Anthropologist James M. Freeman lived in Kapileswar during the 1960s and ’70s, when he collected information for his books on the village temple and the people of the village. At that time, there was no Buddha Birthday ceremony in the village, and there was no Buddha myth. In 2007, Freeman returned to Kapileswar, along with anthropologist Annapurna Devi Pandey, who was born near the village but now lives and teaches in the U.S. The film follows them as they search for the lost inscription and examine why, after several decades of indifference, the villagers now have taken up the claim that their village is the Buddha’s birthplace and hold onto this belief, even though most experts reject their claim.
The film shows that Kapileswar village is indeed located in a region with an ancient Buddhist tradition of historical importance, with vast monumental archaeological ruins. Kapileswar is located at the site of one of the most important events in world Buddhist history. Visible from Kapileswar is Dhauli hill, the place where the emperor Ashoka, after converting to Buddhism, constructed a stone elephant symbolizing the Buddha and set up a stone edict indicating his intention to spread Buddhism throughout the world.
No one questions the authenticity of these Buddhist relics, but the same cannot be said of the Kapileswar inscription. Freeman and Pandey uncover new evidence implicating its authenticity, which many experts now agree resolves the controversy.
But Freeman and Pandey make an additional unexpected and significant discovery. They find that the villagers have created a new myth to go along with their new ceremony of the Buddha’s birthday. This is a myth, not in the sense of a false story, but of a sacred tale, involving sacred events and people, in a sacred time and space, connecting the people of the village to this sacred world. One of the villagers, a maker of myth, tells the story and points to the exact place where, in the villagers’ version, the Buddha was born.

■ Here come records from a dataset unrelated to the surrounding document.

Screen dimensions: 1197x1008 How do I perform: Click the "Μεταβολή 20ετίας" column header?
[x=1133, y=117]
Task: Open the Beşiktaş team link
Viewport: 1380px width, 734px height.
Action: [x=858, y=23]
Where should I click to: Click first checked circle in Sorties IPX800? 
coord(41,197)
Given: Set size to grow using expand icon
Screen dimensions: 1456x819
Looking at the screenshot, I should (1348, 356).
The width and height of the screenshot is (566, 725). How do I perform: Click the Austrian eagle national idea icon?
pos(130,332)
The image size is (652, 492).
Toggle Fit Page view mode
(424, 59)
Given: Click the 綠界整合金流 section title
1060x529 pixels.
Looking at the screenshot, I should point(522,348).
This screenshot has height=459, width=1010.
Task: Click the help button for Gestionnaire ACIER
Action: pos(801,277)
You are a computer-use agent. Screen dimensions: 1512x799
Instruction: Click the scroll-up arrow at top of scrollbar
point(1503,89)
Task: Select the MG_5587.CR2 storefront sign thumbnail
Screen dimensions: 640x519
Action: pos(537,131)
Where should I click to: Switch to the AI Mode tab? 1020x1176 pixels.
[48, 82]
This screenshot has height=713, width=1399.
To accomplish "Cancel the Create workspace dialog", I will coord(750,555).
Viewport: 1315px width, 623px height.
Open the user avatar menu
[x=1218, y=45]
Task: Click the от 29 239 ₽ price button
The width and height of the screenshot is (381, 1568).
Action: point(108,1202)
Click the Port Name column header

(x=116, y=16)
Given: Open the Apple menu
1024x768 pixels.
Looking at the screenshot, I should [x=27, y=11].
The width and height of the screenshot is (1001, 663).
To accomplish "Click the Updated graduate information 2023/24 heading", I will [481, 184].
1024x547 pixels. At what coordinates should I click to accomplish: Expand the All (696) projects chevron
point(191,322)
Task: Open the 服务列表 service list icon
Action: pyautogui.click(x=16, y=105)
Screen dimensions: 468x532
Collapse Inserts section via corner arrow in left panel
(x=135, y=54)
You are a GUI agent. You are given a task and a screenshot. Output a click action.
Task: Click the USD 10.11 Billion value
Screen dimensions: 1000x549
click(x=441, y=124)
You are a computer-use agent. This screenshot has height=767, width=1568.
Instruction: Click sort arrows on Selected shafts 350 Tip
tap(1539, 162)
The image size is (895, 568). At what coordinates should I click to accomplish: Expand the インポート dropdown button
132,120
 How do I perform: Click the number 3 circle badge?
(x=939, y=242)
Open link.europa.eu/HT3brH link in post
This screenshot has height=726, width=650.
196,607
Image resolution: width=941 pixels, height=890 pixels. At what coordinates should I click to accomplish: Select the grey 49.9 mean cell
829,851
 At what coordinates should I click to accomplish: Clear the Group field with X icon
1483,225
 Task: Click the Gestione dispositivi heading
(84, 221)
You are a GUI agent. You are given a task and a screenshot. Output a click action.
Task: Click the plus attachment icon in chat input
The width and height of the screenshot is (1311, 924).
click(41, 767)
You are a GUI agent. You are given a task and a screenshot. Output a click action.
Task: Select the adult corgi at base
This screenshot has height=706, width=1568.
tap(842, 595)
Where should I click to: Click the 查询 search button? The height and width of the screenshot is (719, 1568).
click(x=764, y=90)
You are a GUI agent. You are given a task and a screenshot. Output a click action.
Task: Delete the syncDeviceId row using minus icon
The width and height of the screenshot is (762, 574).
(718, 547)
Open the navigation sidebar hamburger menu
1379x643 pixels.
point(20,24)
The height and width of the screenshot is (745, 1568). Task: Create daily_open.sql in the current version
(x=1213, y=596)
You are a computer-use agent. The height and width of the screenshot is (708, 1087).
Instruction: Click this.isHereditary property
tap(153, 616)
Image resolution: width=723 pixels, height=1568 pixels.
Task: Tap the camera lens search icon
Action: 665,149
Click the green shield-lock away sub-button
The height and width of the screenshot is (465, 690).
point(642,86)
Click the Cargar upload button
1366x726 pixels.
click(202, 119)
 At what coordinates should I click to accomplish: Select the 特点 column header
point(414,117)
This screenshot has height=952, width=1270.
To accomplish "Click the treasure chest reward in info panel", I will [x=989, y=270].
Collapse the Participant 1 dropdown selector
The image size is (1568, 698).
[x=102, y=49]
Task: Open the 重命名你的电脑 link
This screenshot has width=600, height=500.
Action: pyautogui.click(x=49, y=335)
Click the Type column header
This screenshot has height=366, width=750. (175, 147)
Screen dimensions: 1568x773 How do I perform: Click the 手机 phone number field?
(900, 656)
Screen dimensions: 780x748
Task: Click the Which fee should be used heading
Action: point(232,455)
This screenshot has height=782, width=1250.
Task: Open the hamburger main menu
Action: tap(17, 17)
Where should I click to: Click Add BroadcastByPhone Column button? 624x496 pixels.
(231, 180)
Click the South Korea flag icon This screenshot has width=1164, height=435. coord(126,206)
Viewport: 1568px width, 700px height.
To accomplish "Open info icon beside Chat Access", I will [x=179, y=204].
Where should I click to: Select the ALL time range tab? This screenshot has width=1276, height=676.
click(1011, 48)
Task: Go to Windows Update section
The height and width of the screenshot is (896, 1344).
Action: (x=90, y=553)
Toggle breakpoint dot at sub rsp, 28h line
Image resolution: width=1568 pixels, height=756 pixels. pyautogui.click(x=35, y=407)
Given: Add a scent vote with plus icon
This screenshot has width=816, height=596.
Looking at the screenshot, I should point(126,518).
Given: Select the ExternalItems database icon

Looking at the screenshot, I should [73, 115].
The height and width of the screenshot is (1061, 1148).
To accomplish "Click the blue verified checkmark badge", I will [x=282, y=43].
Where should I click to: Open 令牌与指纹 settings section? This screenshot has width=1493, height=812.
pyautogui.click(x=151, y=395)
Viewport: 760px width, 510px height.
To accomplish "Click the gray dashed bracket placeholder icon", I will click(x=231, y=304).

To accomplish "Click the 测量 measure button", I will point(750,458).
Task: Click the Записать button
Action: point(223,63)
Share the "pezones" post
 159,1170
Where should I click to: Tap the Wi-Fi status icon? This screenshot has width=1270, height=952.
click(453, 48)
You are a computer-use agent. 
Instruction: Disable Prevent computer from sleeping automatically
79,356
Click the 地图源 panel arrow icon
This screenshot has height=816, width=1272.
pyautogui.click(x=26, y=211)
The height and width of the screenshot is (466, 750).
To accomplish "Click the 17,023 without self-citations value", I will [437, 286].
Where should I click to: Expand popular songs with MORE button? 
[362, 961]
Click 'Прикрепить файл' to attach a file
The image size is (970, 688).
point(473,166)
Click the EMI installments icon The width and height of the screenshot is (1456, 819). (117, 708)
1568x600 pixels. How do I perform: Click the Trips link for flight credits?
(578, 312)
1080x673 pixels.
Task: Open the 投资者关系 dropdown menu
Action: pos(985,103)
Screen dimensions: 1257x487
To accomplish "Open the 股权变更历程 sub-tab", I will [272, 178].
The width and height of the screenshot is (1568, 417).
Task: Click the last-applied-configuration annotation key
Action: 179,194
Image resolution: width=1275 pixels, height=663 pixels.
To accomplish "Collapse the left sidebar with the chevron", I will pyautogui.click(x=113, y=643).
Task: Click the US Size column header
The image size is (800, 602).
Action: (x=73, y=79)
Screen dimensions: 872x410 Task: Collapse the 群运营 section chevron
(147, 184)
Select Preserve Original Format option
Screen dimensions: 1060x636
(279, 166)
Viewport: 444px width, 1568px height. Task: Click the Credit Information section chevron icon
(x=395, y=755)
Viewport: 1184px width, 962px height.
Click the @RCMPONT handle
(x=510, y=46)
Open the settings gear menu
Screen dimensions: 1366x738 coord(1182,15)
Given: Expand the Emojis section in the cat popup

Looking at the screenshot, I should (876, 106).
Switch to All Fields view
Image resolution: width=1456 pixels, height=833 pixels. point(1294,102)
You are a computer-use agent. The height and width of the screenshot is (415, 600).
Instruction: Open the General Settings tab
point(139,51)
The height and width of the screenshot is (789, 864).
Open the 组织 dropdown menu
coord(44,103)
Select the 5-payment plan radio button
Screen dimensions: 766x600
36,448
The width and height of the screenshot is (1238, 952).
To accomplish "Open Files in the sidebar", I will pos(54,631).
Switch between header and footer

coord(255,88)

With its “sensitivity and flair,” its vivid and colorful imagery, and its sophisticated scholarship, The Myth of the Buddha’s Birthplace will engage students and engender thought and discussion in a wide range of courses in cultural anthropology, India and South Asia, Hinduism and Buddhism, and all religious studies. It was produced by James M. Freeman, Emeritus Professor of Anthropology, San Jose State University, and Annapurna Devi Pandey, Lecturer in Anthropology and South Asia Studies, University of California, Santa Cruz.